How much will you get?

  • If you qualify for the new State Pension you will get at least as much based on your own National Insurance record to 6 April 2016 as you would have received under the old State Pension system, provided you meet the Minimum Qualifying Period of 10 years.
  • The amount of new State Pension you get will mainly depend on your past National Insurance record. You’ll usually need at least 10 qualifying years on your National Insurance record to get any new State Pension. The full weekly rate of the new State Pension is £155.65 (2016/17)
  • Your Starting Amount in the new State Pension could be more than the full rate of the new State Pension if you have not been contracted-out of the additional State Pension for significant periods. You will get the amount above the full rate as a ‘Protected Payment’.
  • If you have less than the full rate as a Starting Amount you may also be able to boost your future State Pension income by continuing to work and paying National Insurance contributions or adding extra years to your National Insurance record.

Contracting-out

  • Around 70 per cent of people have been contracted-out of the additional State Pension during their careers.

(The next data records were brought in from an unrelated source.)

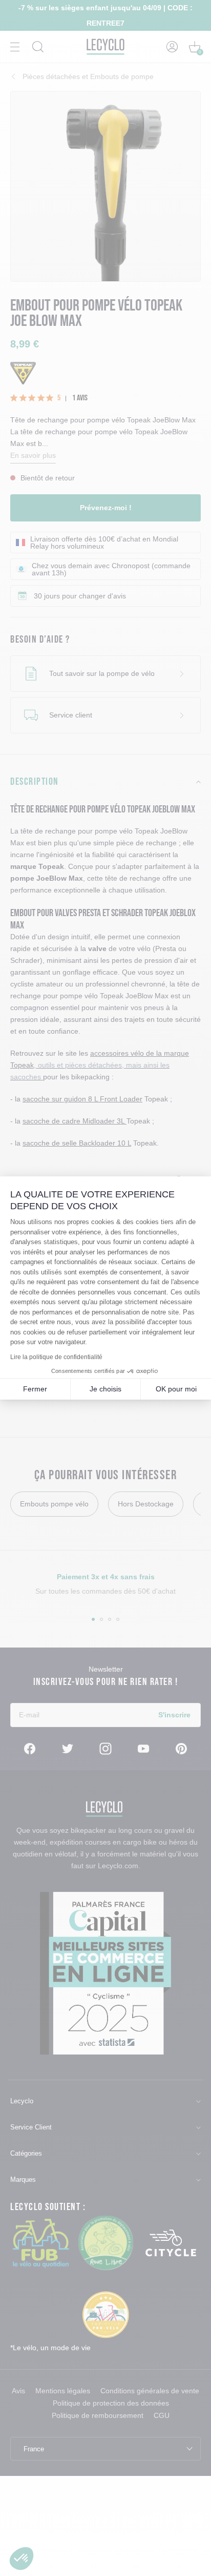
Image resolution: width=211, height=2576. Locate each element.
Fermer (35, 1389)
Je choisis (105, 1389)
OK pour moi (176, 1389)
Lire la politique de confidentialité (56, 1357)
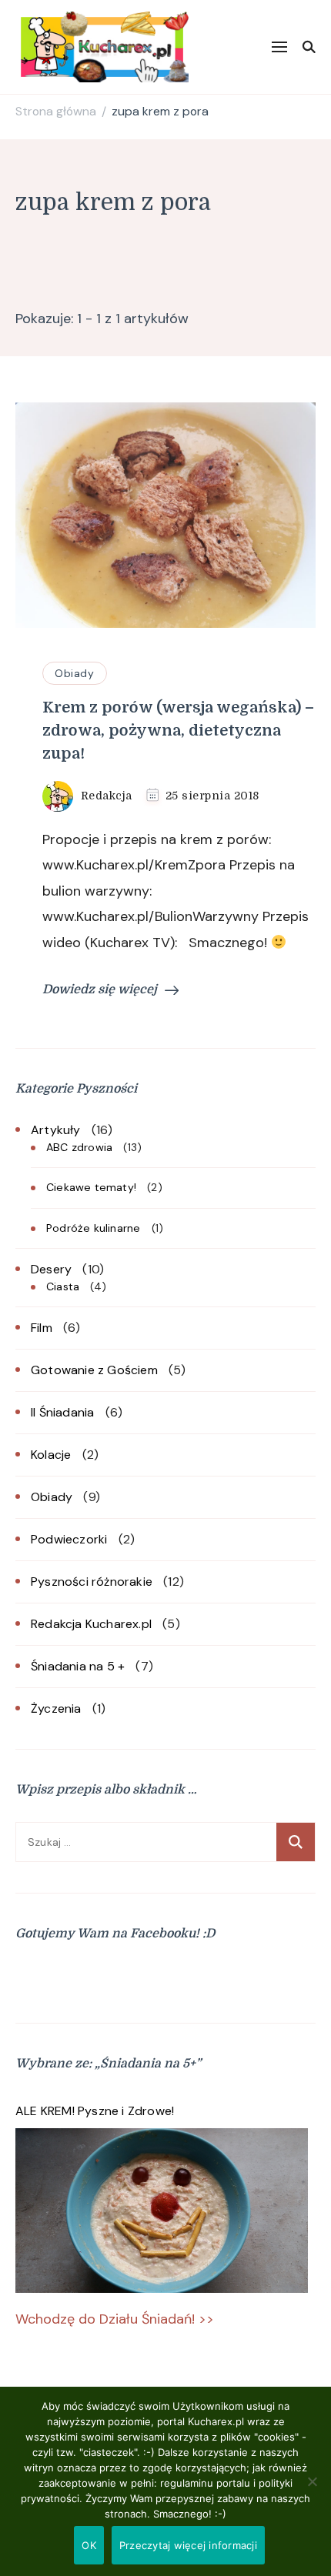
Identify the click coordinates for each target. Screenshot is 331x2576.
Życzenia (56, 1708)
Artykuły (56, 1130)
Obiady (75, 673)
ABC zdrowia (79, 1147)
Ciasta (62, 1286)
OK (89, 2545)
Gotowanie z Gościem (94, 1370)
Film (41, 1328)
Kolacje (51, 1454)
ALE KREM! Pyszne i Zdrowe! (94, 2111)
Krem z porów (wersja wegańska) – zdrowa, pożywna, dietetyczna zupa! (178, 730)
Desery (51, 1269)
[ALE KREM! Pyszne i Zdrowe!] (161, 2210)
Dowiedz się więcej (99, 989)
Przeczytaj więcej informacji (188, 2545)
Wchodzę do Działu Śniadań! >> (114, 2319)
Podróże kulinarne (93, 1228)
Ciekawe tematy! (91, 1187)
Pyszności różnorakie (91, 1581)
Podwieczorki (69, 1539)
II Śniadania (62, 1412)
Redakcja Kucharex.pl (91, 1624)
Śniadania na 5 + (78, 1666)
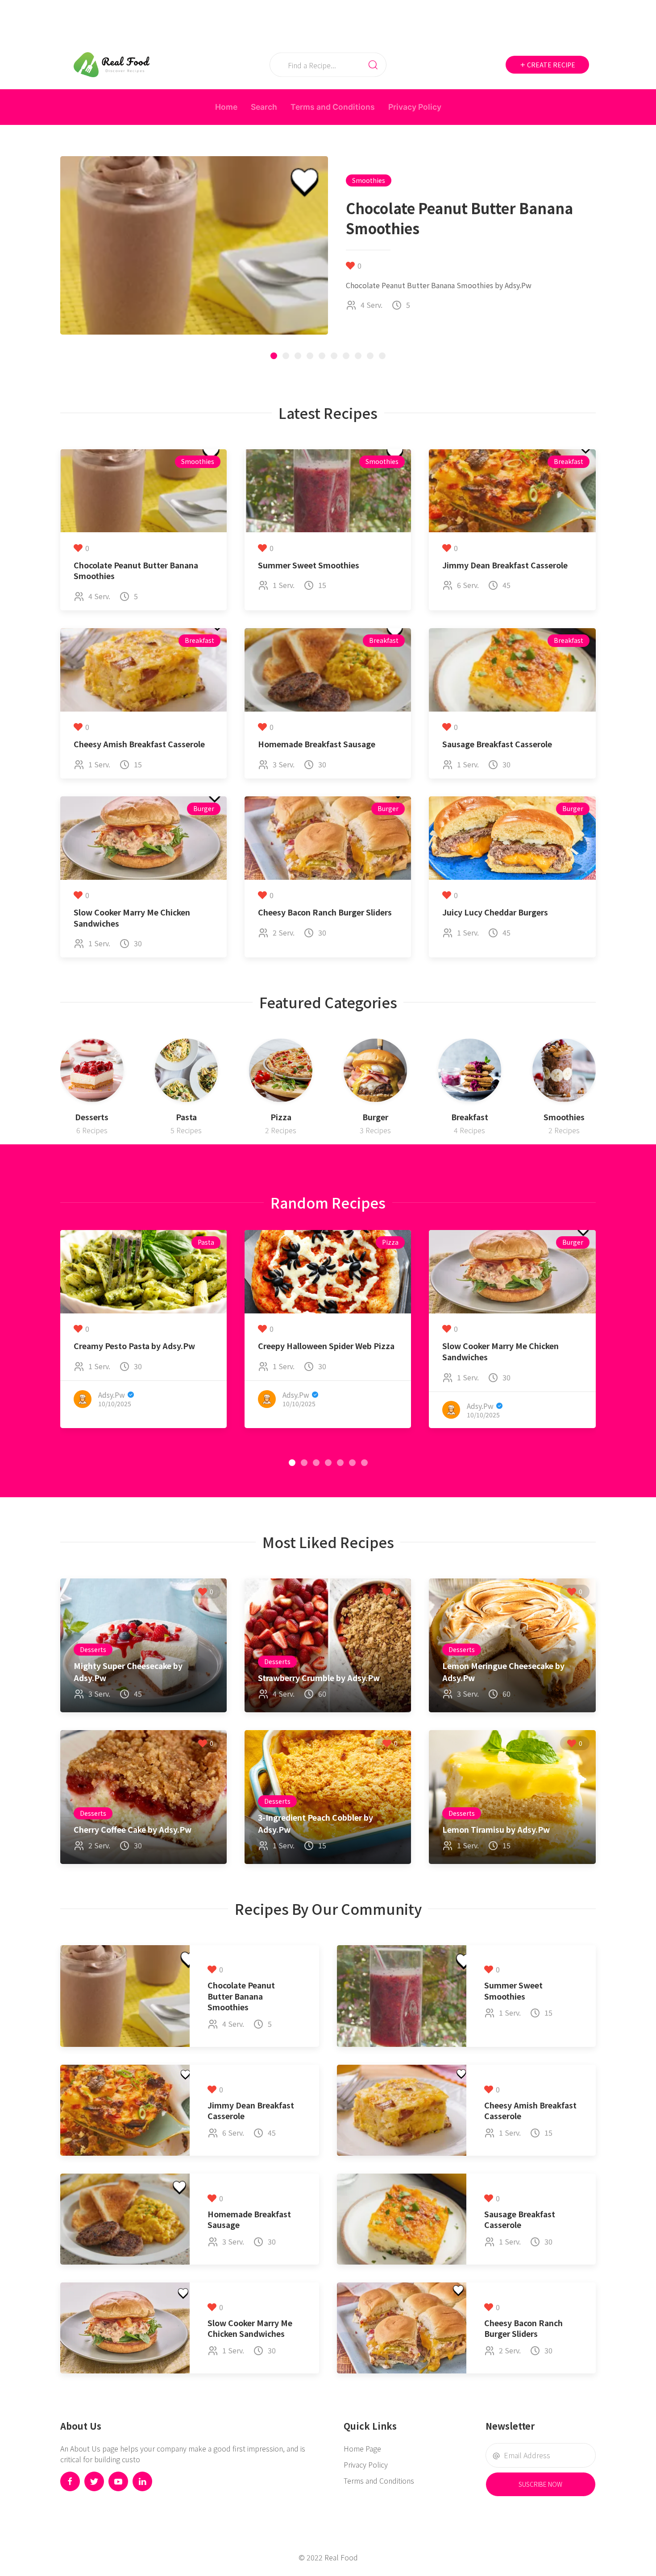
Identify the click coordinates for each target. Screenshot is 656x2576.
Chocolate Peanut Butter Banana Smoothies (136, 570)
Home (226, 107)
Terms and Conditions (333, 107)
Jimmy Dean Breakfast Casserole (505, 565)
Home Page (362, 2448)
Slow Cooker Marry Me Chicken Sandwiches (132, 918)
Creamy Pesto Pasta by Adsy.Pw (134, 1345)
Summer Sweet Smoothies (308, 565)
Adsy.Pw (111, 1395)
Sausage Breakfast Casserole (497, 744)
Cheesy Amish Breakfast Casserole (139, 744)
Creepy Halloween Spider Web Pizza (326, 1345)
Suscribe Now (540, 2484)
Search (264, 107)
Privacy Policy (414, 107)
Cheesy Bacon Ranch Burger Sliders (325, 912)
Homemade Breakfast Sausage (316, 744)
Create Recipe (550, 64)
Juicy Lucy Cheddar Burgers (495, 912)
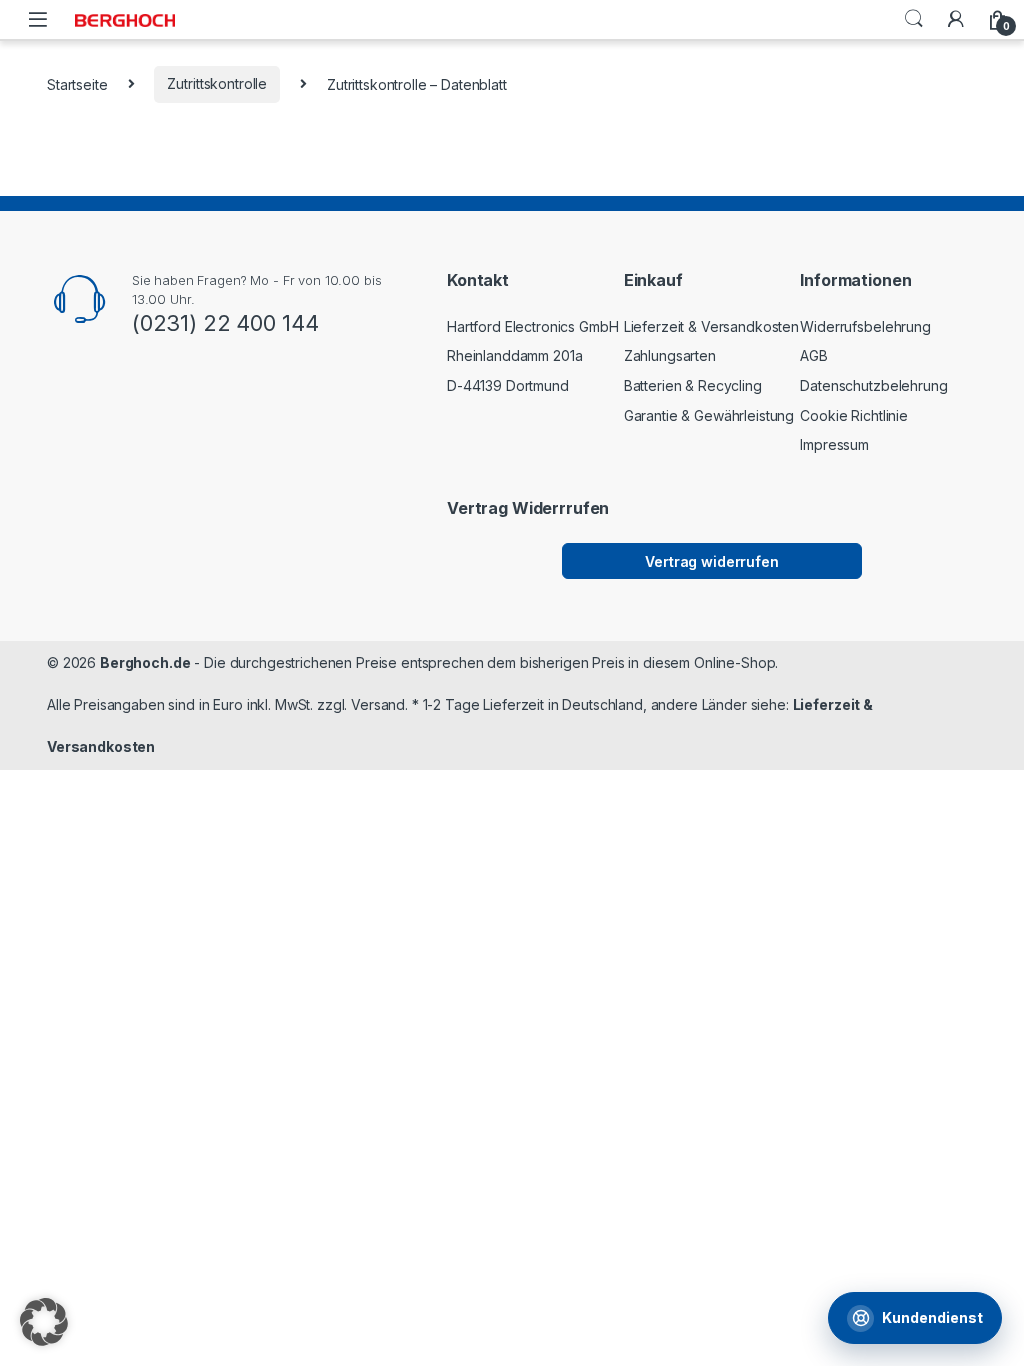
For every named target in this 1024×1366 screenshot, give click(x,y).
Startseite (77, 83)
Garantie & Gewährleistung (709, 415)
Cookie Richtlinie (854, 415)
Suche (914, 19)
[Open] (38, 19)
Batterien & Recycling (693, 385)
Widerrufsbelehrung (865, 326)
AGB (814, 355)
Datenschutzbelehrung (873, 385)
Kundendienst (932, 1317)
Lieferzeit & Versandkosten (711, 326)
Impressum (834, 444)
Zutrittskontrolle (217, 83)
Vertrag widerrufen (711, 561)
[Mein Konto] (956, 19)
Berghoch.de (145, 662)
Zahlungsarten (670, 355)
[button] (44, 1322)
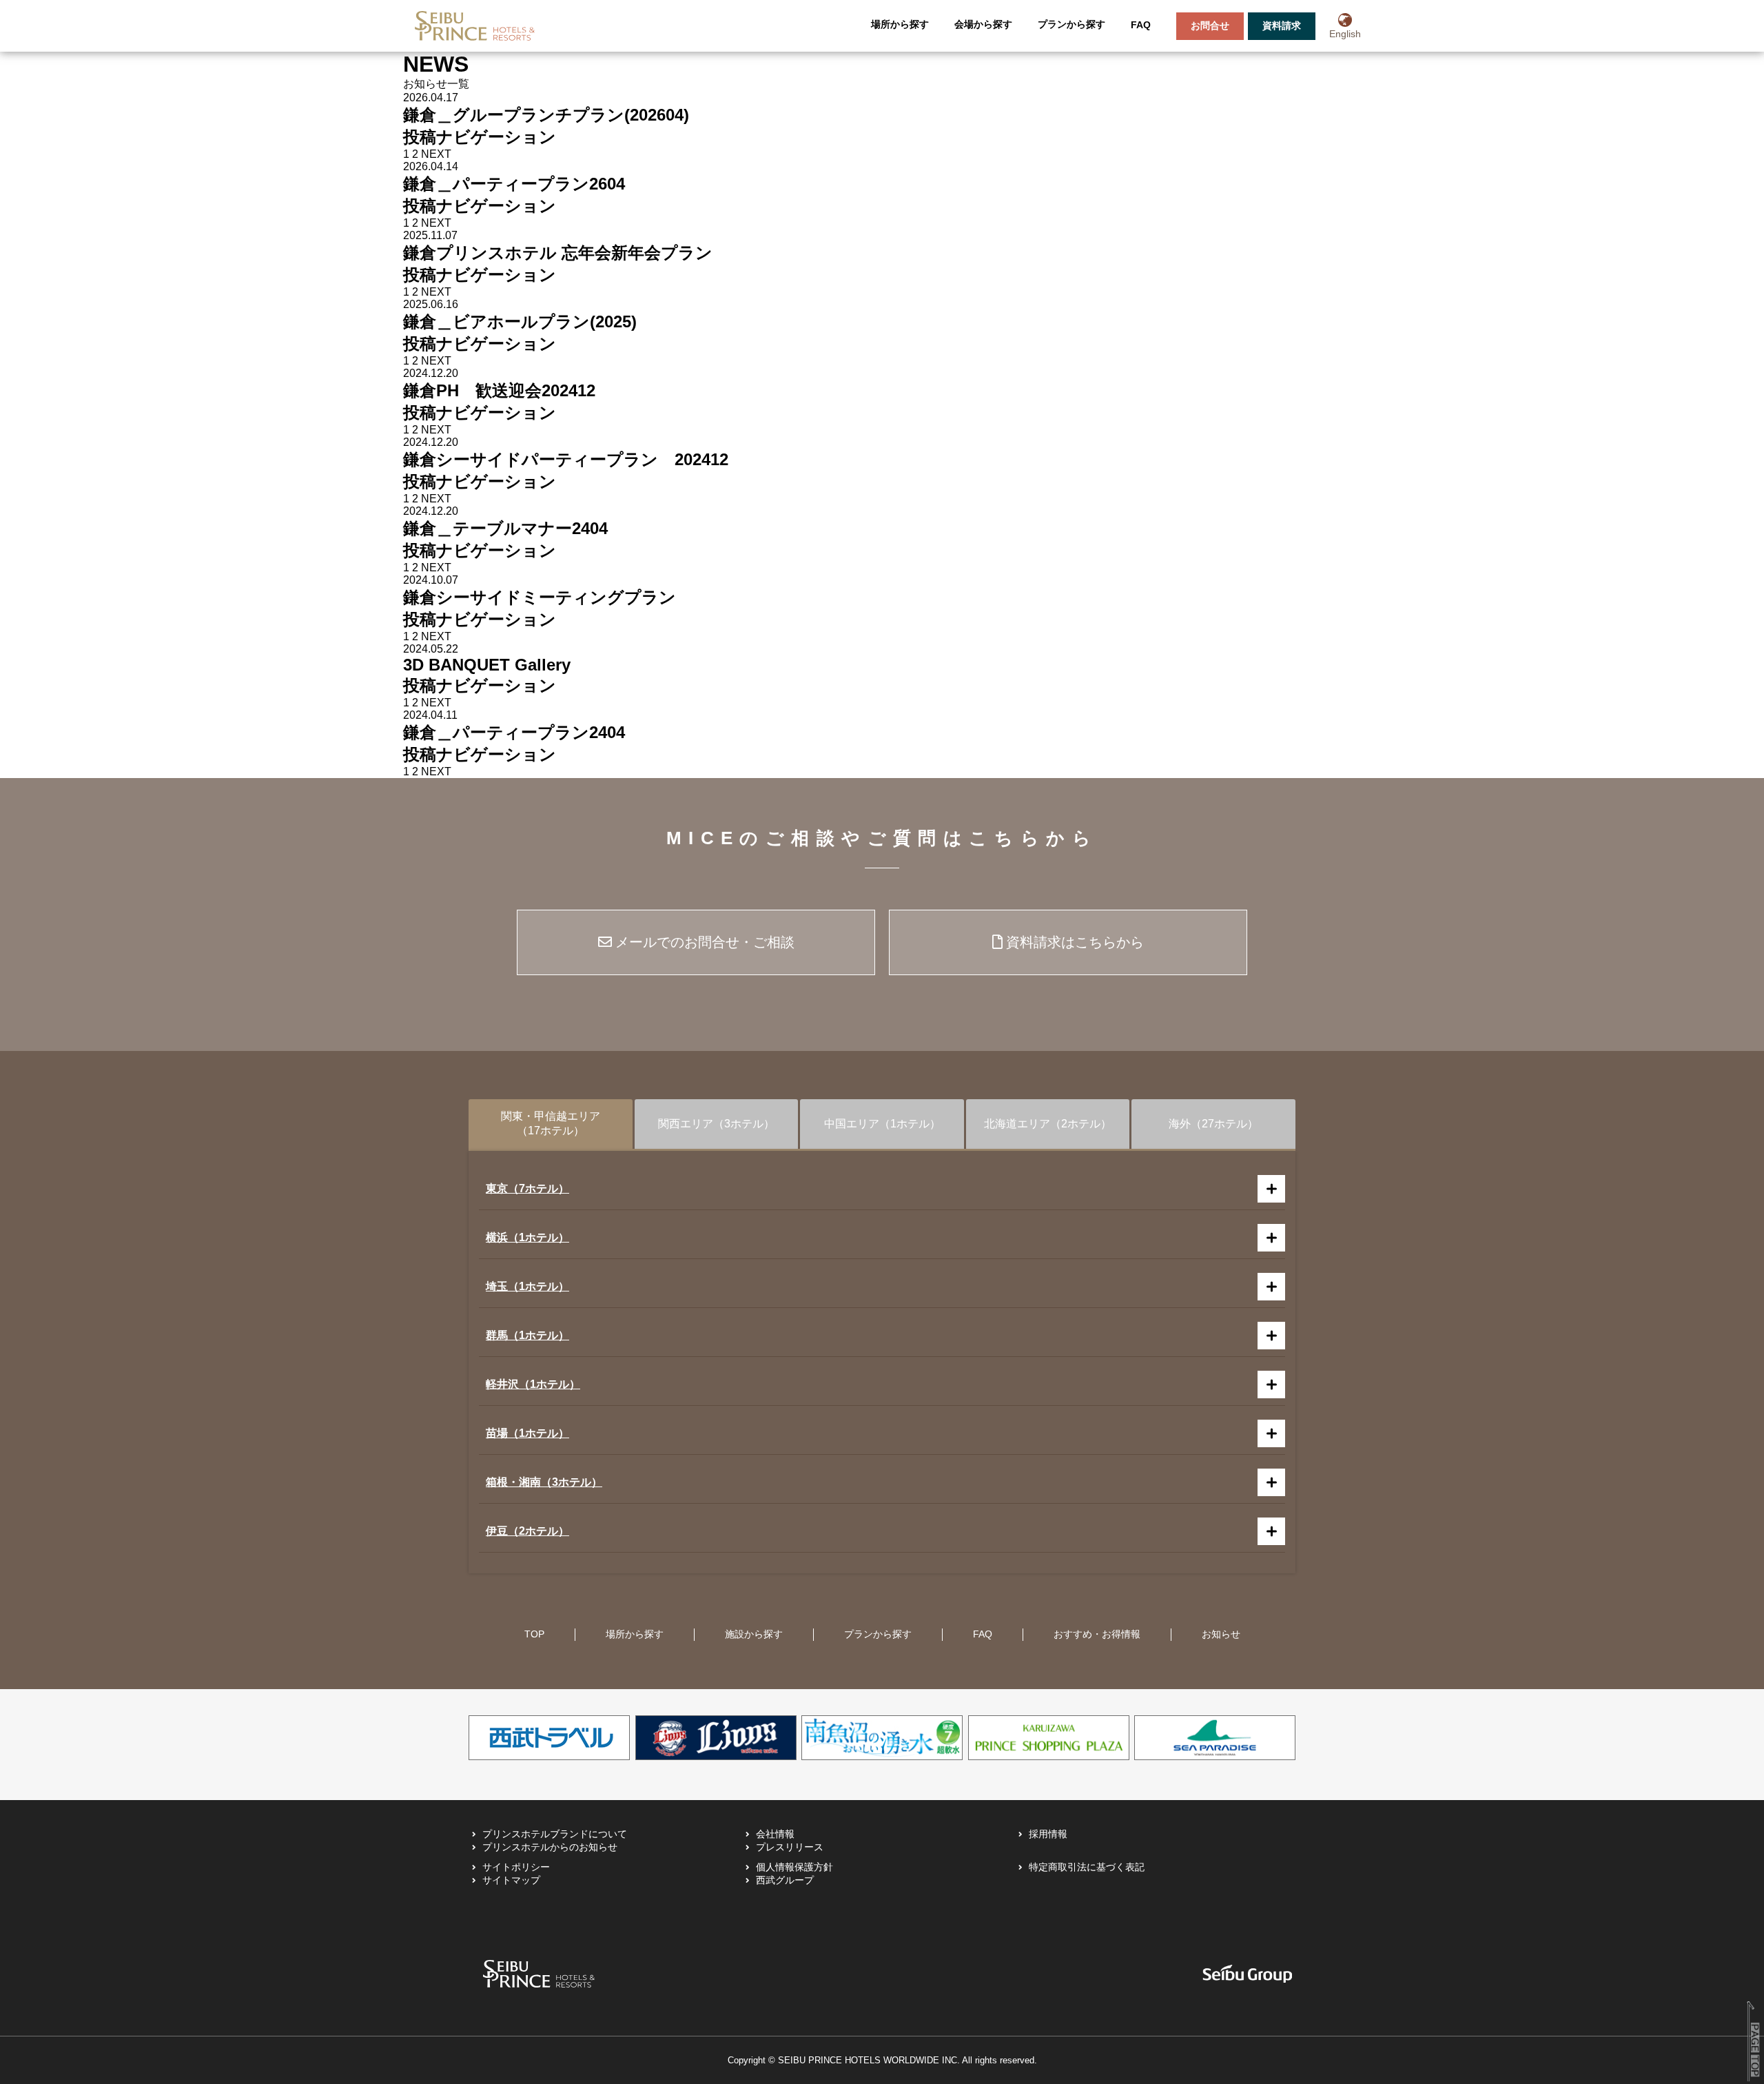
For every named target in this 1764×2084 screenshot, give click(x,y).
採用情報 (1048, 1833)
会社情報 (775, 1833)
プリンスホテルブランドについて (554, 1833)
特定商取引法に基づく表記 (1087, 1866)
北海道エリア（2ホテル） (1047, 1124)
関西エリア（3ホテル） (716, 1124)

When the new State Pension was introduced on 6 April 2016, contracting-out ended.
  • The qualifying years on your NI contribution record, up to and including the 2015/2016 tax year, are used to work out how much State Pension you would get under the rules of:
    • the new State Pension scheme that started in April 2016, which is based on 1/35th of £151.25 (the full rate of the new State Pension - £155.65 from April 2016) for each qualifying year, up to a maximum of 35 years, and
    • the old State Pension scheme. This has 2 parts – basic State Pension based on 1/30th of £115.95 (the full rate of the basic State Pension - £119.30 from April 2016) for each qualifying year, up to a maximum of 30 years, and additional State Pension based on earnings.
  • A deduction may be made to these amounts for periods you were contracted-out of the additional State Pension before 6 April 2016.
  • This is because if you were contracted-out of SERPS or the State Second Pension you either paid National Insurance at a lower rate or some of your National Insurance contributions were used to contribute to a private pension instead of the additional State Pension.

Know the facts

  • If you were in a contracted-out pension scheme, ask your employer about how this will affect you. A part of your private pension will reflect the National Insurance contributions you did not pay to the State when contracted-out of the earnings-related State Pension.
  • There is more information at www.gov.uk/yourstatepension, where you can:
    • find out your State Pension age
    • get a personalised State Pension statement.

Make sure you’re aware of what the changes mean for you and your retirement.